The Road to Acquisition
The CPU and the GPU have been on this collision course for quite some time; although we often refer to the CPU as a general purpose processor and the GPU as a graphics processor, the reality is that they are both general purpose. The GPU is merely a highly parallel general purpose processor, which is particularly well suited for particular applications such as 3D gaming. As the GPU became more programmable and thus general purpose, its highly parallel nature became interesting to new classes of applications: things like scientific computing are now within the realm of possibility for execution on a GPU.
Today's GPUs are vastly superior to what we currently call desktop CPUs when it comes to things like 3D gaming, video decoding and a lot of HPC applications. The problem is that a GPU is fairly worthless at sequential tasks, meaning that it relies on having a fast host CPU to handle everything else other than what it's good at.
ATI discovered that long term, as the GPU grows in its power, it will eventually be bottlenecked by the ability to do high speed sequential processing. In the same vein, the CPU will eventually be bottlenecked by the ability to do highly parallel processing. In other words, GPUs need CPUs and CPUs need GPUs for all workloads going forward. Neither approach will solve every problem and run every program out there optimally, but the combination of the two is what is necessary.
ATI came to this realization originally when looking at the possibilities for using its GPU for general purpose computing (GPGPU), even before AMD began talking to ATI about a potential acquisition. ATI's Bob Drebin (formerly the CTO of ATI, now CTO of AMD's Graphics Products Group) told us that as he began looking at the potential for ATI's GPUs he realized that ATI needed a strong sequential processor.
We wanted to know how Bob's team solved the problem, because obviously they had to come up with a solution other than "get acquired by AMD". Bob didn't directly answer the question, but he did so with a smile, by saying that ATI tried to pair its GPUs with as low power of a sequential processor as possible but always ran into the same problem of the sequential processor becoming a bottleneck. In the end, Bob believes that the AMD acquisition made the most sense because the new company is able to combine a strong sequential processor with a strong parallel processor, eventually integrating the two on a single die. We really wanted to know what ATI's "plan-B" was, had the acquisition not worked out, because we're guessing that ATI's backup plan is probably very similar to what NVIDIA has planned for its future.
To understand the point of combining a highly sequential processor like modern day desktop CPUs and a highly parallel GPU you have to look above and beyond the gaming market, into what AMD is calling stream computing. AMD perceives a number of potential applications that will require a very GPU-like architecture to solve, things that we already see today. Simply watching an HD-DVD can eat up almost 100% of some of the fastest dual core processors today, while a GPU can perform the same decoding task with much better power efficiency.
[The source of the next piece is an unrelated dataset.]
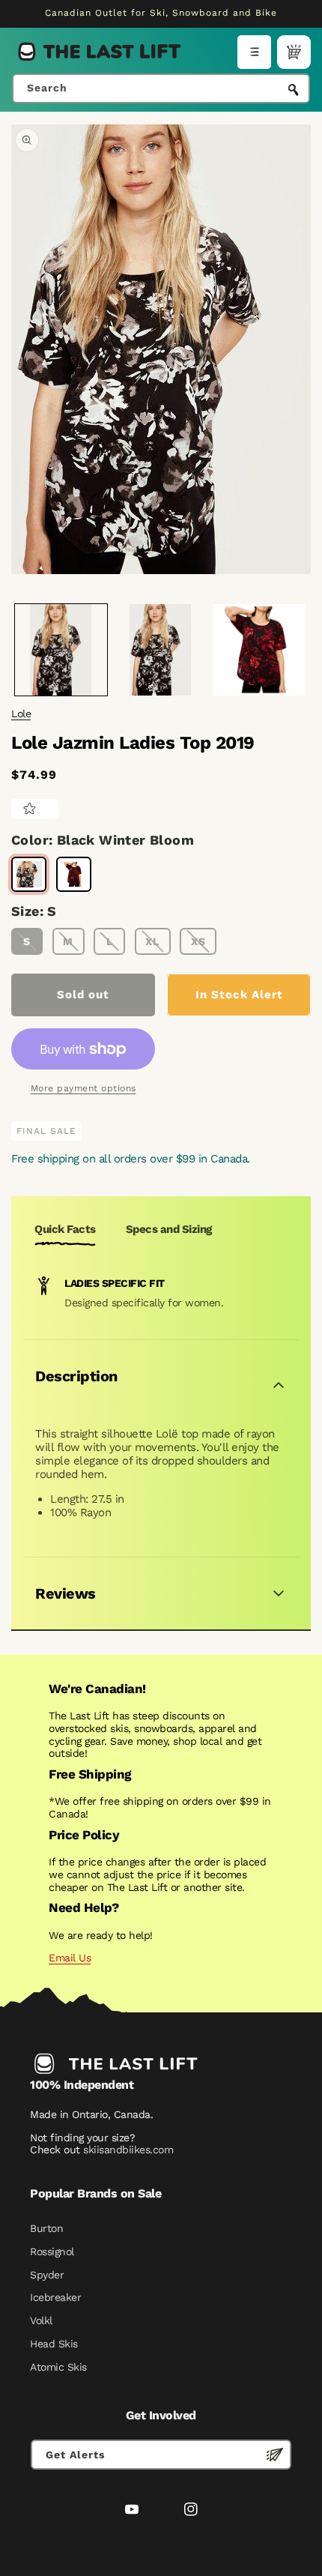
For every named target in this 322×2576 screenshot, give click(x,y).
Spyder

H.264 encoding and decoding are perfect examples of tasks that are better suited for highly parallel processor architectures than what desktop CPUs are currently built on. But just as video processing is important, so are general productivity tasks, which is where we need the strengths of present day Out of Order superscalar CPUs. A combined architecture that can excel at both types of applications is clearly a direction that desktop CPUs need to target in order to remain relevant in future applications.
Future applications will easily combine stream computing with more sequential tasks, and we already see some of that now with web browsers. Imagine browsing a site like YouTube except where all of the content is much higher quality and requires far more CPU (or GPU) power to play. You need the strengths of a high powered sequential processor to deal with everything other than the video playback, but then you need the strengths of a GPU to actually handle the video. Examples like this one are overly simple, as it is very difficult to predict the direction software will take when given even more processing power; the point is that CPUs will inevitably have to merge with GPUs in order to handle these types of applications.
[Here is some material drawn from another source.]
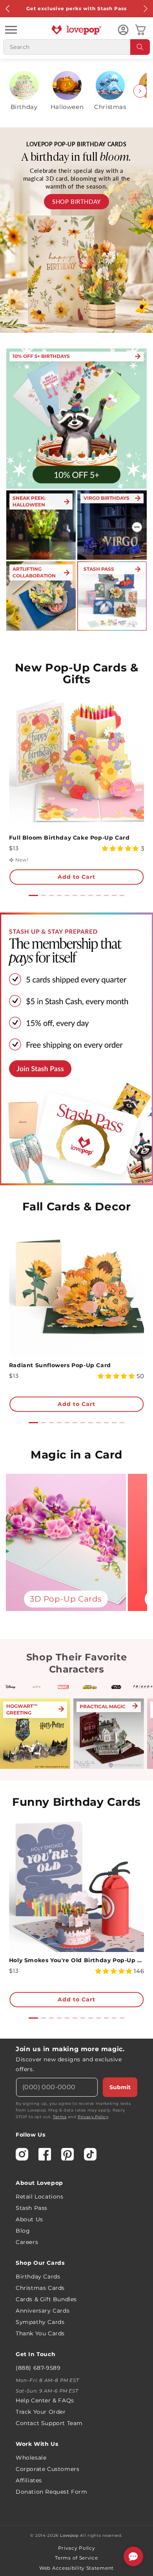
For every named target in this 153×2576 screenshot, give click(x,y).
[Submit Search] (140, 47)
The CPU and the GPU have been on this collision course for quite some time; although we often refer to the CPU as a general purpose processor and the GPU as a graphics processor, the reality is that they are both general purpose. The GPU is merely a highly parallel general purpose processor, which is particularly well suited for particular applications such as 3D gaming. As the GPU became more programmable and thus general purpose, its highly parallel nature became interesting to new classes of applications: things like scientific computing are now within the realm of possibility for execution on a GPU.
Today's GPUs are vastly superior to what we currently call desktop CPUs when it comes to things like 3D gaming, video decoding and a lot of HPC applications. The problem is that a GPU is fairly worthless at sequential tasks, meaning that it relies on having a fast host CPU to handle everything else other than what it's good at.
ATI discovered that long term, as the GPU grows in its power, it will eventually be bottlenecked by the ability to do high speed sequential processing. In the same vein, the CPU will eventually be bottlenecked by the ability to do highly parallel processing. In other words, GPUs need CPUs and CPUs need GPUs for all workloads going forward. Neither approach will solve every problem and run every program out there optimally, but the combination of the two is what is necessary.
ATI came to this realization originally when looking at the possibilities for using its GPU for general purpose computing (GPGPU), even before AMD began talking to ATI about a potential acquisition. ATI's Bob Drebin (formerly the CTO of ATI, now CTO of AMD's Graphics Products Group) told us that as he began looking at the potential for ATI's GPUs he realized that ATI needed a strong sequential processor.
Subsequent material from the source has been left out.